6. SenseVoiceSmall-RKNN2

  • Purpose: SenseVoice is an audio foundation model with audio understanding capabilities, including Automatic Speech Recognition (ASR), Language Identification (LID), Speech Emotion Recognition (SER), and Acoustic Event Classification (AEC) or Acoustic Event Detection (AED).

  • Applications: SenseVoice-small supports multilingual speech recognition, emotion recognition, and event detection for Chinese, Cantonese, English, Japanese, and Korean, with extremely low inference latency.

  • Speed: Recognize ~20s audio per second.

  • Memory: ~1.1GB.

Link: https://huggingface.co/happyme531/SenseVoiceSmall-RKNN2

7. Florence-2-base-ft-ONNX-RKNN2

  • Purpose: Multi-modal foundation model with exceptional performance in vision-language tasks.

  • Applications: Excels in generating captions, object descriptions, and other vision-language integrations for accessibility solutions.

  • Speed: ~4.5s per image.

  • Memory: ~2GB.

Link: https://huggingface.co/happyme531/Florence-2-base-ft-ONNX-RKNN2

8. Bert-VITS2-RKNN2

  • Purpose: An NLP-based text-to-speech model.

  • Features: Provides expressive and nuanced speech synthesis, suitable for audiobooks, chatbots, and virtual assistants.

Link: https://huggingface.co/happyme531/Bert-VITS2-RKNN2

  • Speed: Generate ~3s audio per second.

  • Memory: ~2.3GB.

Usage:

There are documents and example scripts available on each of the model pages to help you get started with these models.
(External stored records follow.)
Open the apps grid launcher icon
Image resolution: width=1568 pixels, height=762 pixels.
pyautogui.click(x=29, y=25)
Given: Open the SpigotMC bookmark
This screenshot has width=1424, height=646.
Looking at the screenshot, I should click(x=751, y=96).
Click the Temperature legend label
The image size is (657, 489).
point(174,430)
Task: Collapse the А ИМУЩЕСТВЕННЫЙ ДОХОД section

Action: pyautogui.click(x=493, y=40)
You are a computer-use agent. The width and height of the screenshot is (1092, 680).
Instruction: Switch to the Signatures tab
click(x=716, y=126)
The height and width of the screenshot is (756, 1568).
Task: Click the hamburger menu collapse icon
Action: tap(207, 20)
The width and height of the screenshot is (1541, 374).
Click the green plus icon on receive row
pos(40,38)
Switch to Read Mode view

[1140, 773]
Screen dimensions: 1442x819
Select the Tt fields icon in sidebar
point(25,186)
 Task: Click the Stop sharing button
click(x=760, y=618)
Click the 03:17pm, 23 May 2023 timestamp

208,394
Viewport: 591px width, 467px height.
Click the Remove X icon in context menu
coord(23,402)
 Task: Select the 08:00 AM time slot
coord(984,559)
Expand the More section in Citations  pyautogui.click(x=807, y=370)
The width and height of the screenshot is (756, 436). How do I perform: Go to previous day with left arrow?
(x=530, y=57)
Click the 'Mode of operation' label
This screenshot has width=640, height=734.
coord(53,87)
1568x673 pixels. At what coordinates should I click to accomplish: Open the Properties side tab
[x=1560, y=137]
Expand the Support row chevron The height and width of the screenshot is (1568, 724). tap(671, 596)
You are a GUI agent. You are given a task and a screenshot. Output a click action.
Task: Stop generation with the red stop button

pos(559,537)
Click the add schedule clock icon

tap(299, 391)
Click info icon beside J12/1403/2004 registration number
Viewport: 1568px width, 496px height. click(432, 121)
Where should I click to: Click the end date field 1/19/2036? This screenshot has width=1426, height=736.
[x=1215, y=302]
All models have been pre-converted to the RKNN format for easy deployment on the RK3588 platform. You can use these models for a wide range of applications, from smart devices to creative projects, with the assurance of high performance and efficiency.

Conclusion:

These models represent a leap forward in edge AI, optimized for the RK3588 to balance high performance and efficiency. Whether you’re developing next-gen smart devices or working on creative applications, this suite provides a robust foundation. I’d love to hear your thoughts or discuss collaboration opportunities in bringing these models to real-world applications!

Feel free to tweak the post further before sharing. Let me know if you’d like additional formatting or refinements!

5 Likes

Thanks from the community, in theory would there be any issue attempting to use these on the RK3566 (Zero 3W/E) ? There are some images that unlock the NPU.

Only RK3588 and RK3576 are supported by rknn-llm.

The RK3566 won’t ever be supported as it only has 1 TOPS NPU and doesn’t have the power to run LLM.